#### Data provided ####

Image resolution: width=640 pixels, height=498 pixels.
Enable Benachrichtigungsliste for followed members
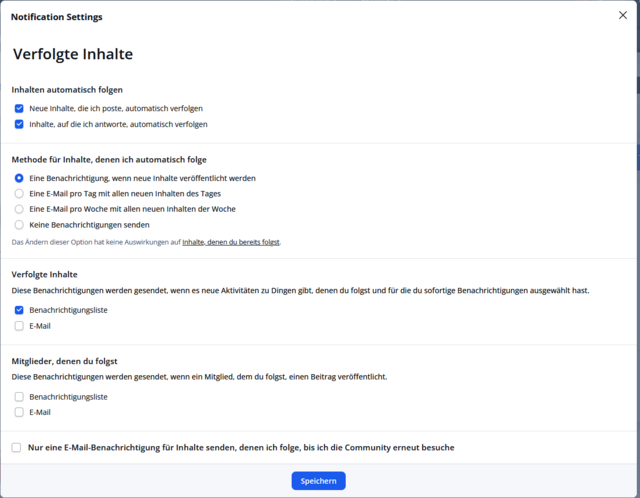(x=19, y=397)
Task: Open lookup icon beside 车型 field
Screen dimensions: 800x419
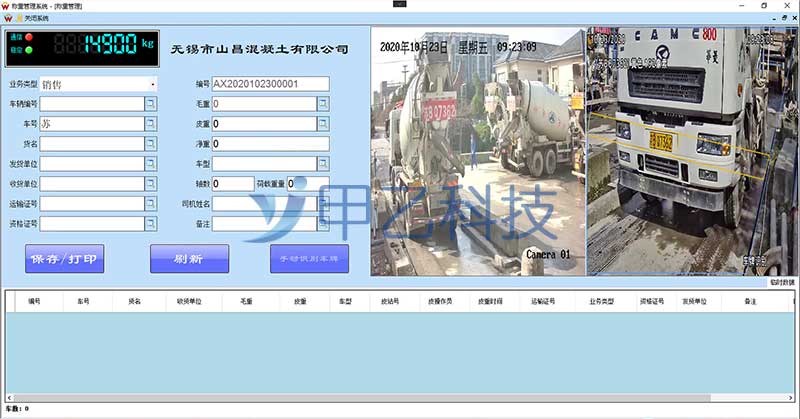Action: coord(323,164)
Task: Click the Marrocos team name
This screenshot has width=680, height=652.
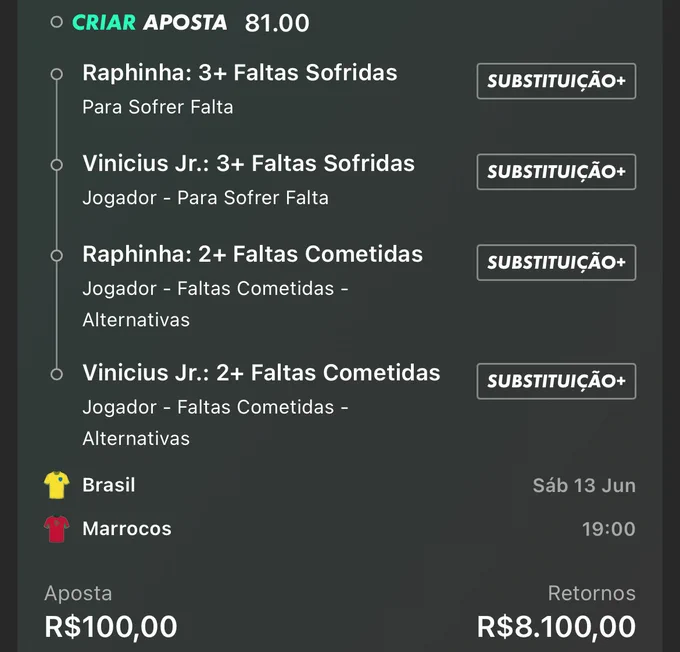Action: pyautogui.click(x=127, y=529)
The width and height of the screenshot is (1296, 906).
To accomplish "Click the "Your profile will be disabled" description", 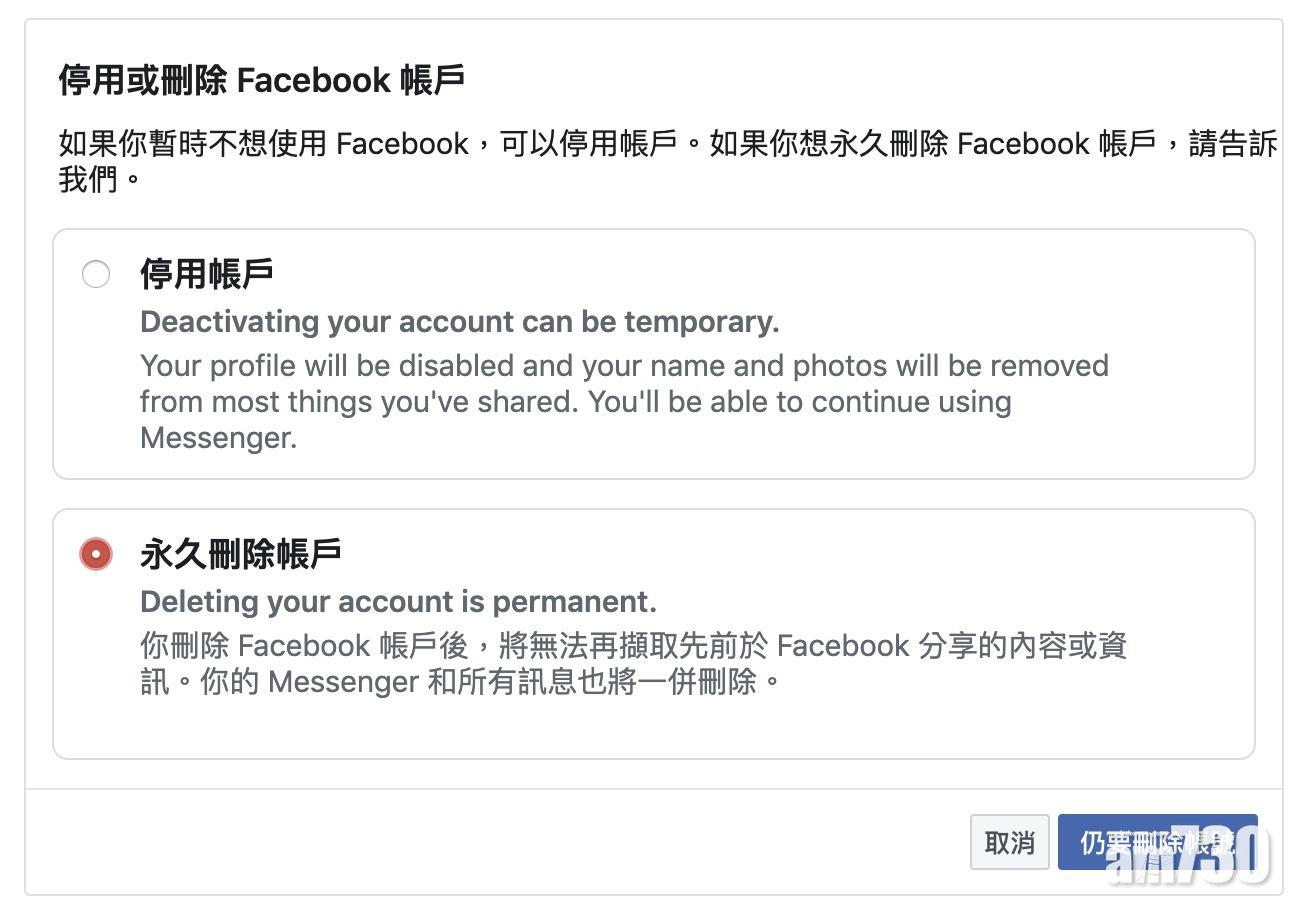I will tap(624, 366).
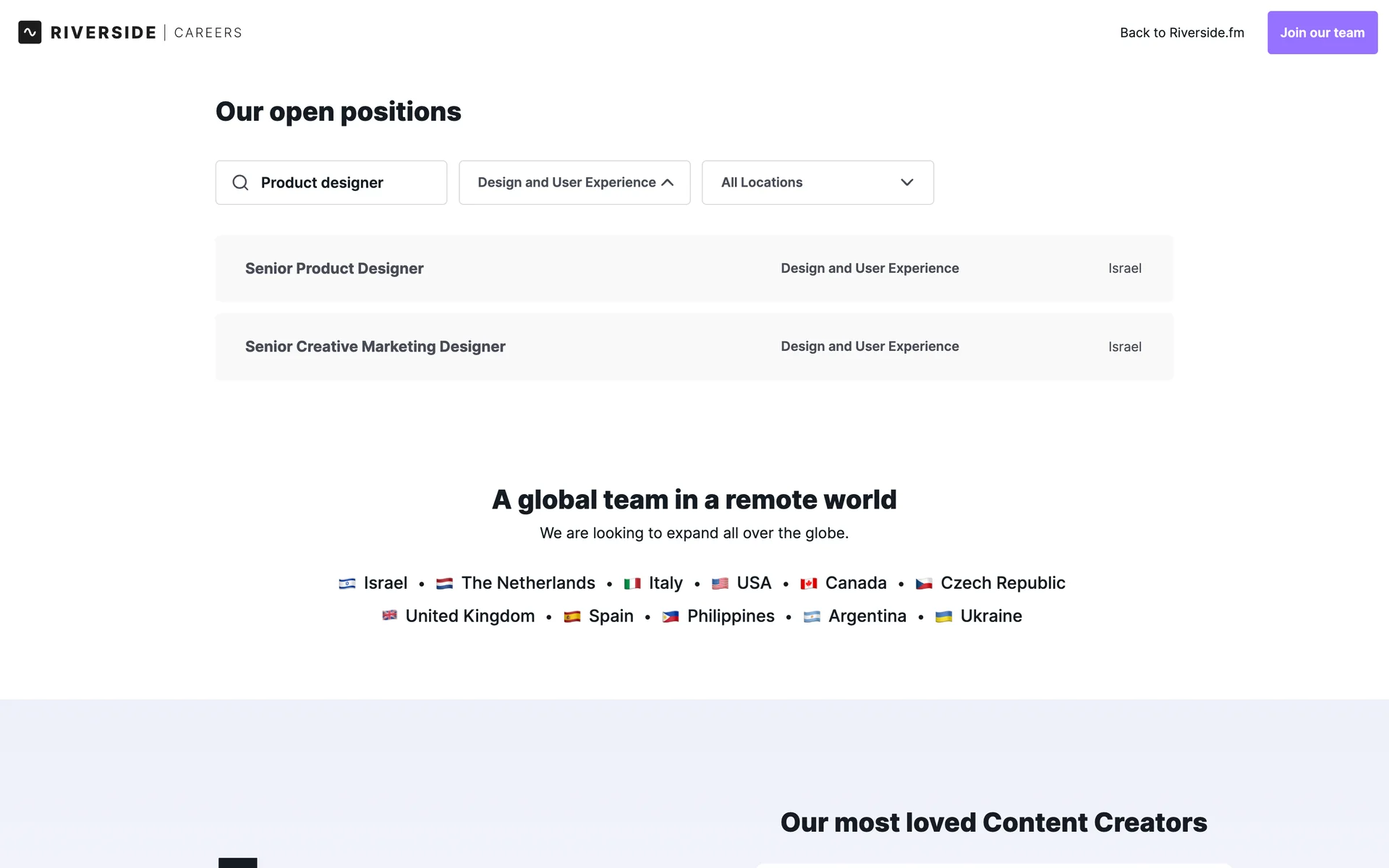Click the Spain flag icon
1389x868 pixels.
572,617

####

## Problem details
Show each line in the listing above that contains the string "screenshot". The match is case-sensitive.

## Reply
This screenshot has width=680, height=652.
The width and height of the screenshot is (1296, 906).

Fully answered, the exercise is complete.